# Parlante de 10" y de 12" en una misma Via, hay conflicto??



## juan moscoso (Feb 29, 2012)

Hola y desde ya gracias a todos los que lean este mensaje.

tengo un problemilla en el que creo me pueden ayudar….
Estoy por armar 4 cajas acústicas para sonido triamplificado, en 2 de ellas colocare

Brillos; Driver de 1" Peavey RX14
Medio de 10" SoundKing FB1003H
y en las otras 2 colocare los bajos de 15" SoundKing FA2226H

Pero conectando y probando el parlante de medios de 10" me parece que se queda corto ò no cubre bien el rango de frecuencias medias, le he conectado un parlante de 12" Eminence Beta 12LTA quedando a 4 Ohm para el ampli de los medios, impedancia en la cual el amplificador trabaja normal, y se escucha mejor, y la pregunta es si coloco el driver el P. de 10” y el P. de 12” en la misma caja acústica el P de 12" molestaría al P. de 10" (teniendo en cuenta que reproducen medios y no oscilarían mucho) ò no habría problema….
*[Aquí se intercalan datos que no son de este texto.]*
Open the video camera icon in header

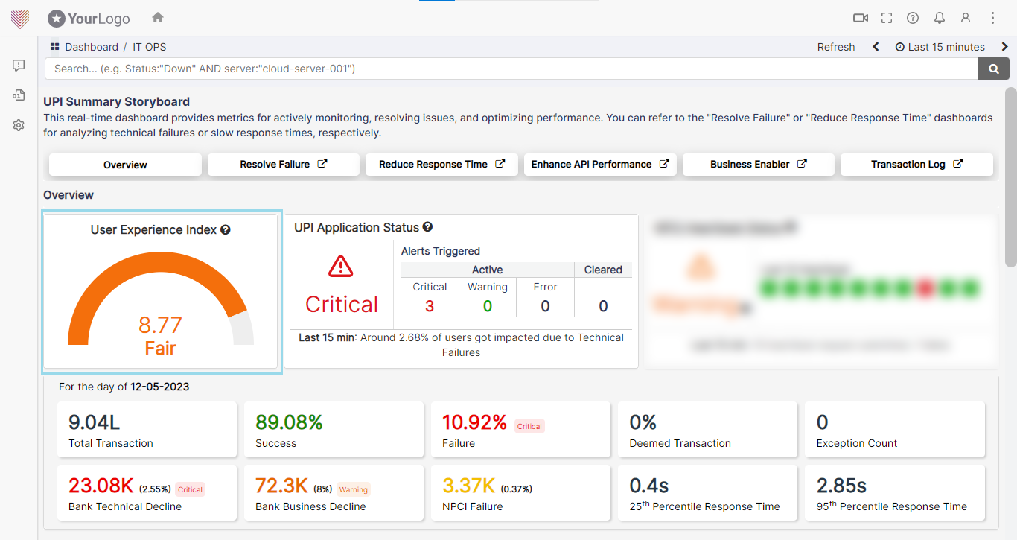tap(861, 18)
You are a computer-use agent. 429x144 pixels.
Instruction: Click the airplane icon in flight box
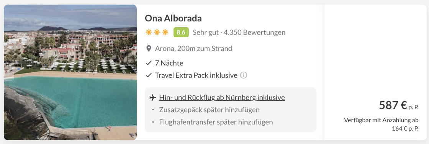[153, 97]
PD: uso crossover activo behringer super x pro cx-3400, frecuencias de corte a 250Hz y 3KHz
Les agradezco si me pueden dar algunas recomendaciones…..


----------



## juan moscoso (Mar 6, 2012)

Hola a todos.

Bueno resolví colocar los parlantes en la misma caja pero separados por una tabla de por medio, para que un parlante no moleste al otro, y bueno algunas cosas que tuve en cuenta:

+1 Como pueden ver en la foto No3 use fomi en las uniones para hacer un sellado uniforme en todas las uniones, pues las cajas son selladas.
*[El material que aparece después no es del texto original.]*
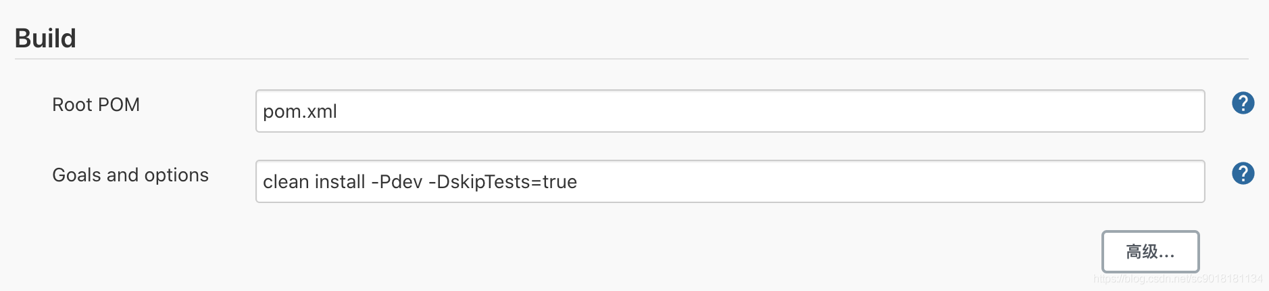Place cursor on 'install' in the goals field

(x=340, y=182)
+2 Las cajas fueron construidas teniendo en cuenta el numero áureo, el cual es un número muy interesante, ya que algunas de las cosas más bellas de la naturaleza tienen relación a este número.

+3 Como pueden ver en la foto No6 y 7 el panel trasero de las cajas no guarda paralelismo con el panel frontal, esto según ley por ahí....sirve para que la onda generada por la parte trasera del parlante no rebote contra el mismo y lo haga sonar mal.

....bueno por el momento no es mas....me falta tapizarlo poner esquineras y demás.....ya les iré informando....


----------



## juan moscoso (Mar 8, 2012)

Bueno ya casi estan, como pueden ver en las fotos algunos detalles como estrellas y escudos del sodiaco, falta la lamina punzonada y terminamos.


----------



## Guzman17m (Mar 8, 2012)

me gusta ese diseño de bafles, te quedaron re chulos, pero porque no invertiste el orden de los drivers en el bafle de la derecha?


----------



## Electronica "ADJCP" (Mar 8, 2012)

te quedo muy bien amigo juan te felicito te falto ponerle una capa de esponja por dentro del cajon y ponerle un divisor de frecuencias "crossover" pero te felicito


----------



## juan moscoso (Mar 8, 2012)

Hola.

Bueno en cuanto a la inquietud del compañero Guzman17m, lo hice para que visualmente no hubiera un izquierdo o un derecho aunque en sonido si lo hay...

y bueno para el compañero adjcp, le cuento que tuve en cuenta muchas cosas, entre ellas lo de rellenar de perlón o guata ambas cámaras por lo de las frecuencias estacionarias, y crossover uso un behringer super x pro cx-3400, estas cajas solo son de brillos y medios, y ahora que las he probado me quedo con el filtrado en activo se escucha muy claro bien definido, y con algo más de tiempo y dinero construiré el de bajos.


----------



## Electronica "ADJCP" (Mar 9, 2012)

sii pude notar que esos 12" no esta configurado como bajo dime si me equivoco


----------



## juan moscoso (Mar 9, 2012)

Hola compañero adjcp.

Le cuento que escuchando el de 10", sirve según mi oído como un medio alto, y lo complemente con el de 12" que trabaja más como medio bajo.....aunque mi sistema es de 3vias activo, y estos dos 10 y 12" trabajan en la misma vía (medios) y se complementan bien....


----------